Alte und neue Probleme

Auch die Annäherung zwischen dem Nachbarland Bosnien-Herzegowina und der EU gestaltet sich zäh. Im März setzte die EU ein Stabilisierungsabkommen in Kraft, das eine enge politische und wirtschaftliche Partnerschaft mit Sarajevo schaffen sollte. Bedingung war eine umfassende Verfassungsreform - die jedoch bislang auf sich warten ließ.

"Die Realität ist nicht gerade ermutigend", sagt Krichbaum. Die bosnische Politik und Verwaltung stützt sich immer noch auf das Dayton-Abkommen, das vor zwei Jahrzehnten das Ende des Krieges im ehemaligen Jugoslawien regelte. Es sieht vor, dass für jede wichtige Entscheidung ein Konsens der Vertreter der drei Volksgruppen nötig ist (muslimische Bosniaken, Serben und Kroaten).
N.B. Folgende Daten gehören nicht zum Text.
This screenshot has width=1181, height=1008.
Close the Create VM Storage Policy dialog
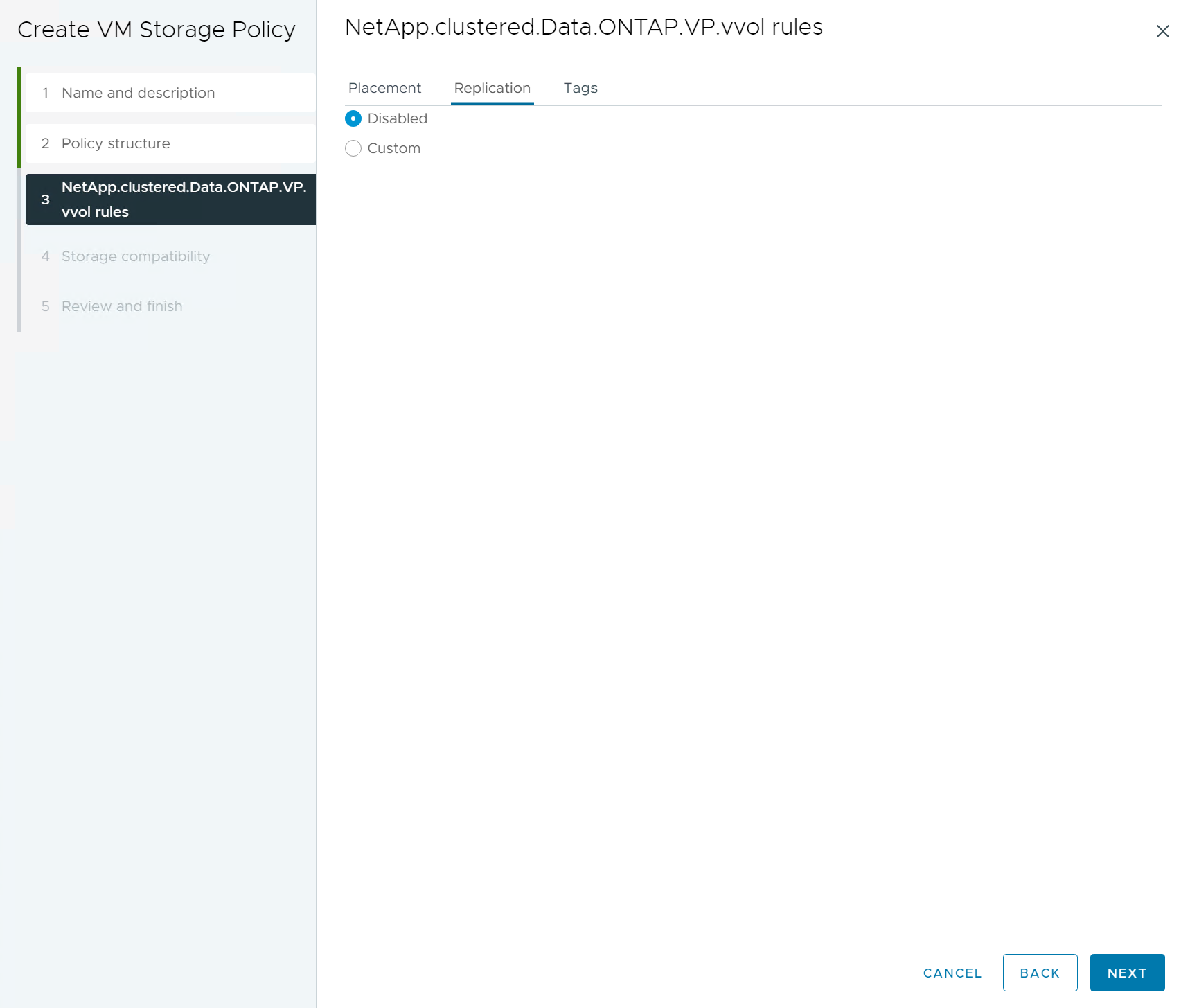tap(1162, 31)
Das führe oft zu Blockaden.

Ein Graffiti in Belgrad mit der Aufschrift "Kosovo ist serbisch" (Foto: AP)
Graffiti in Belgrad: "Kosovo ist serbisch"Bild: AP

Beobachter sind sich einig, dass Bundeskanzlerin Merkel es in Tirana leichter haben wird als in Belgrad und Sarajevo. Denn aus der Sicht des Westens "ist Albanien ein Stabilitätsfaktor auf dem Balkan", sagt Dušan Reljić. Er erwartet, dass Merkel den albanischen Premierminister Edi Rama "diskret darauf hinweist", nicht mehr über "Großalbanien" zu sprechen - jenes nationalistische Projekt, das neben Albanien auch das Kosovo, sowie Teile Serbiens, Montenegros, Mazedoniens und Griechenlands umfasst.

"Berlin wird sich sicherlich auch für die steigende Zahl der Asylsuchenden aus Albanien interessieren", meint Reljić. Die CSU verlangt schon seit langem, Albanien als sogenanntes "sicheres Herkunftsland" einzustufen, um Asylanträge von albanischen Bürgern schneller abzulehnen.

Doch einige Beobachter warnen, dass besorgnisserregende Entwicklungen auf dem Westbalkan in Berlin verschwiegen würden. Ein Beispiel sei die Ausschaltung von kritischen Stimmen und die Hexenjagd auf die Opposition in Serbien, sagt der serbische Politologe Dorde Vukadinovic: "Das ist nicht auf dem Radar Deutschlands und wird höchstens sanft und mütterlich kritisiert. Gerade für Europa-Befürworter in Serbien ist das eine bittere Enttäuschung."

Jenseits des roten Teppichs wird Angela Merkel auf ihrer Balkan-Reise auch Vertreter der Zivilgesellschaft treffen. Vielleicht werden sie mit der Kanzlerin darüber sprechen, vor welchen Problemen die Demokratie in ihren Ländern steht.